Interview dans La Libre de ce weekend.
Rabbine parmi les rabbins, Delphine Horvilleur a donné au mouvement juif libéral (aujourd’hui « Judaïsme en mouvement ») un nouvel essor. Si sa voix est très écoutée, ce n’est pas seulement parce qu’elle est claire et accessible, c’est aussi parce qu’elle est forte et lumineuse. Ses propos heurtent souvent les orthodoxes et les fondamentalistes. Son credo : l’ouverture et la tolérance, le respect et la bienveillance. L’amour, quoi. Mais un amour des autres qui se nourrirait de leurs différences.
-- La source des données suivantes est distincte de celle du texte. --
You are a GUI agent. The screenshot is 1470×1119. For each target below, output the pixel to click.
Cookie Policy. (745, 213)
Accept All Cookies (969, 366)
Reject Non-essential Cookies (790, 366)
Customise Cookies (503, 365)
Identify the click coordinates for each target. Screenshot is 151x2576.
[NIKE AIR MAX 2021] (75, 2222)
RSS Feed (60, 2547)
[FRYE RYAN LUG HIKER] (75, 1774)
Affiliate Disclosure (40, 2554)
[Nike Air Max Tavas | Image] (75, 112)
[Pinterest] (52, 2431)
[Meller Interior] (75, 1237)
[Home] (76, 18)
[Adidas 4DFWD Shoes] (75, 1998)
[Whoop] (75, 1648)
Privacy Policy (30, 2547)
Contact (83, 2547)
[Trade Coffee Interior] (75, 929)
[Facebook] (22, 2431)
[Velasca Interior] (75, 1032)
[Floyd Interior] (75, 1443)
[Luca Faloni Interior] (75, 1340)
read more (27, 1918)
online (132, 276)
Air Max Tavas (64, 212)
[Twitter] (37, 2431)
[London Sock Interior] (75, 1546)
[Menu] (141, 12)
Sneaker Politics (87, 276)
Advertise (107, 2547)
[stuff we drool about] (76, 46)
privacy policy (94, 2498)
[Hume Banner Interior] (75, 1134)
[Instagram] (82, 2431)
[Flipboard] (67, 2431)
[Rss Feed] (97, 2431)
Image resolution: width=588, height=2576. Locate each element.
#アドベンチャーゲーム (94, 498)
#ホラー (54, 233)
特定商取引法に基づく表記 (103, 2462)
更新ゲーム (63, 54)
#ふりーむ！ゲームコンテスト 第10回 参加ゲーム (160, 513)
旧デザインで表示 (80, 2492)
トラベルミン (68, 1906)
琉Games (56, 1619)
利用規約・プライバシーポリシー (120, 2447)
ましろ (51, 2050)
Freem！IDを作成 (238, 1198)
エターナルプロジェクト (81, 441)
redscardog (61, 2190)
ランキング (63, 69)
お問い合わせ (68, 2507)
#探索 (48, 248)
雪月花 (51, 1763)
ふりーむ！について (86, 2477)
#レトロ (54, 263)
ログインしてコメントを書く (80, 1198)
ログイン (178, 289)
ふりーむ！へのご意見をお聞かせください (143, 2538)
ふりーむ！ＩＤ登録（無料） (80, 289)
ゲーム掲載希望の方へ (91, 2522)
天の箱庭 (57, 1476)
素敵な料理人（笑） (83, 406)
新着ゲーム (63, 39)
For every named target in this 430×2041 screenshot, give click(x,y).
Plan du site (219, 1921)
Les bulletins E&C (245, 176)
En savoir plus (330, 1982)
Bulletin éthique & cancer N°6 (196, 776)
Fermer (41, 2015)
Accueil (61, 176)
Elle cultive le doute qui construit. Elle aime jeter des ponts, ouvrir les portes et les fenêtres, même en temps de confinement. Surtout en temps de confinement. Car la tendance actuelle est plutôt au repli sur soi. « Cette crise, dit-elle, renforce les monologues idéologiques : confinées chez elles, beaucoup de personnes ne font que consolider leurs certitudes. » D’où son doute sur la manière dont nous sortirons de ce confinement : grandis ou médiocres, courageux ou peureux ?
Elle aime brouiller les pistes, même si elle le fait sans souci aucun de la provocation. Dans un monde religieux qui ne laisse pas beaucoup de place aux femmes, elle a choisi d’accéder au rabbinat après avoir étudié les textes à New York là où le mouvement juif libéral permettait l’ordination de femmes.
À Paris, ses offices attirent la foule des juifs et des non-juifs, des anonymes et des people. Elle a officié aux enterrements de Simone Veil et de Sonia Rykiel. Elle a créé Tenou’a, un atelier de pensée juive. Chaque mardi, confinement oblige, elle donne un exercice en vidéoconférence qui attire plus de 70 000 personnes. Pourquoi ? Parce que Delphine Horvilleur crée du savoir, répand de l’empathie, donne de l’espoir et aide à comprendre le monde. Que demander de plus ?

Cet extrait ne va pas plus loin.